Again, twisted. Web. client does not provide enough practical functions to control the progress. Define a subclass of client. httpdownloader. This factory class is often used to download webpages to files. You can reload a method to keep track of the download progress. The webdownload. py script is a 3-6 example, showing how to use it:
From twisted. Web import Client
Class httpprogressdownloader (client. httpdownloader ):
Def gotheaders (self, headers ):
If self. Status = '20140901 ':
If headers. has_key ('content-length '):
Self. totallength = int (headers ['content-length'] [0])
Else:
Self. totallength = 0
Self. currentlength = 0.0
Print''
Return client. httpdownloader. gotheaders (self, headers)
Def pagepart (self, data ):
If self. Status = '20140901 ':
Self. currentlength + = Len (data)
If self. totallength:
Percent = "% I %" % (
(Self. currentlength/self. totallength) * 100)
Else:
Percent = "% DK" % (self. currentlength/1000)
Print "/033 [1 fprogress:" + percent
Return client. httpdownloader. pagepart (self, data)
Def downloadwithprogress (URL, file, contextfactory = none, * ARGs, ** kwargs ):
Scheme, host, port, Path = client. _ parse (URL)
Factory = httpprogressdownloader (URL, file, * ARGs, ** kwargs)
If scheme = 'https ':
From twisted. Internet Import SSL
If contextfactory is none:
Contextfactory = SSL. clientcontextfactory ()
Reactor. connectssl (host, port, factory, contextfactory)
Else:
Reactor. connecttcp (host, port, factory)
Return factory. Deferred
If _ name __= = '_ main __':
Import sys
From twisted. Internet import Reactor
Def downloadcomplete (result ):
Print "Download complete ."
Reactor. Stop ()
Def downloaderror (failure ):
Print "error:", failure. geterrormessage ()
Reactor. Stop ()
URL, outputfile = SYS. argv [1:]
Downloadwithprogress (URL, outputfile). addcallback (
Downloadcomplete). adderrback (
Downloaderror)
Reactor. Run ()
Run the webdownload. py script and add the URL and storage file name parameters. As a command, the download progress is updated.

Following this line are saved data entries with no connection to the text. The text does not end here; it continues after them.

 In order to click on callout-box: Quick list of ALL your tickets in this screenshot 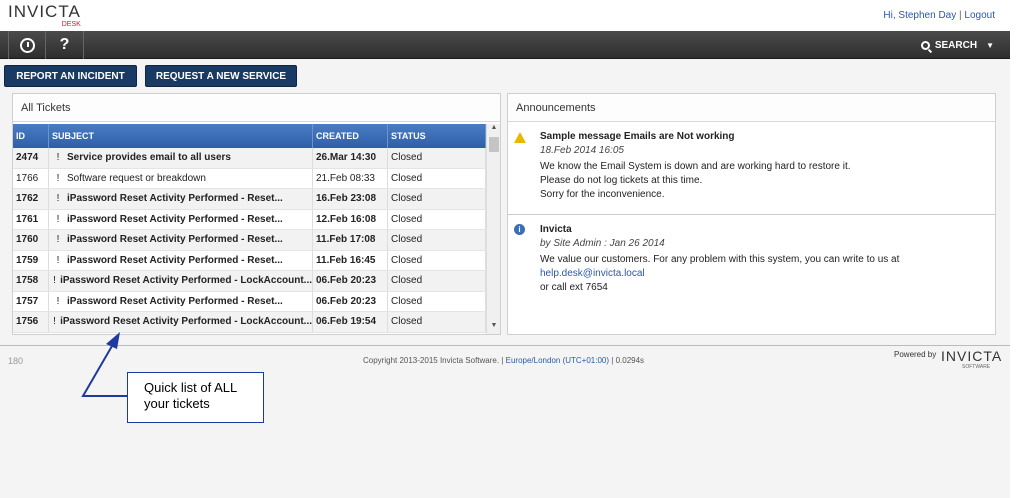, I will do `click(196, 398)`.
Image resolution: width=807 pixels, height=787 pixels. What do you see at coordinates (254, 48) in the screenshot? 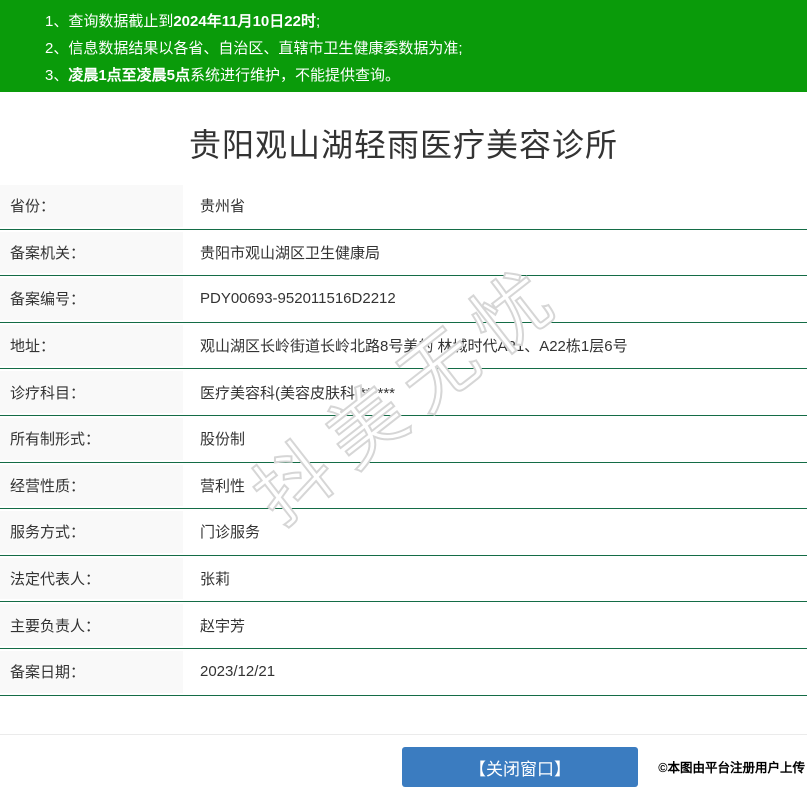
I see `notice-2-text: 2、信息数据结果以各省、自治区、直辖市卫生健康委数据为准;` at bounding box center [254, 48].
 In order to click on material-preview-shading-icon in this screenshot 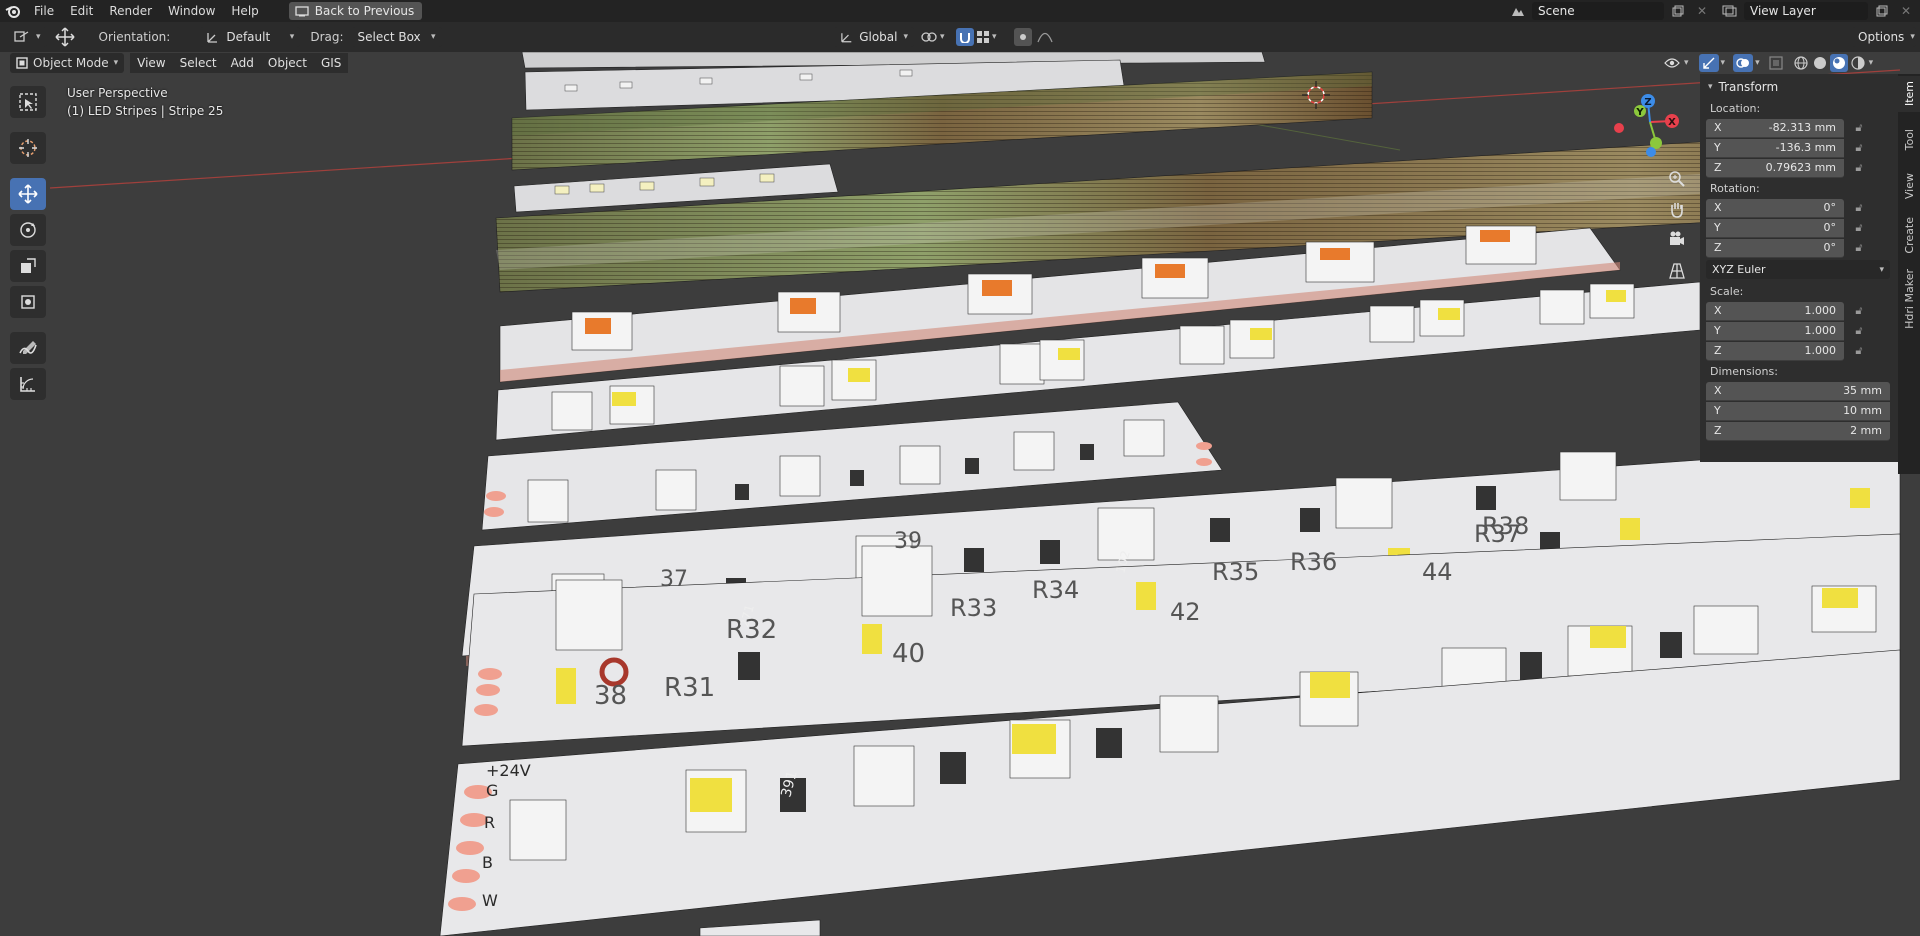, I will do `click(1838, 63)`.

$ Python webdownload. py http://www.oreilly.com/oreilly.html
Progress: 100% <-update during download
Download complete.
If the Web server does not return the Content-Length header field, the download progress cannot be calculated. In this case, webdownload. py prints the number of downloaded kb.
$ Python webdownload. py http://www.slashdot.org/slashdot.html
Progress: 60 k <-update during download
Download complete.
3.5.2 how do they work?
Httpprogressdownloader is a subclass of client. httpdownloader. The gotheaders method is overloaded and the Content-Length header field is used to calculate the total download volume. It also provides the pagepart method that is used to reload downloads when a piece of data is received each time.
Httpprogressdownloader prints the progress report every time data arrives. String/033 [1f is a terminal control sequence that ensures that the current row is replaced each time. This effect looks like it can be updated in the original location.
The downloadwithprogress function contains the same code in Example 3-5 to convert the URL, create an httpprogressdownloader factory object, and initialize the connection. Downloadcomplete and downloaderror are simple callback functions used to print messages and stop reactors.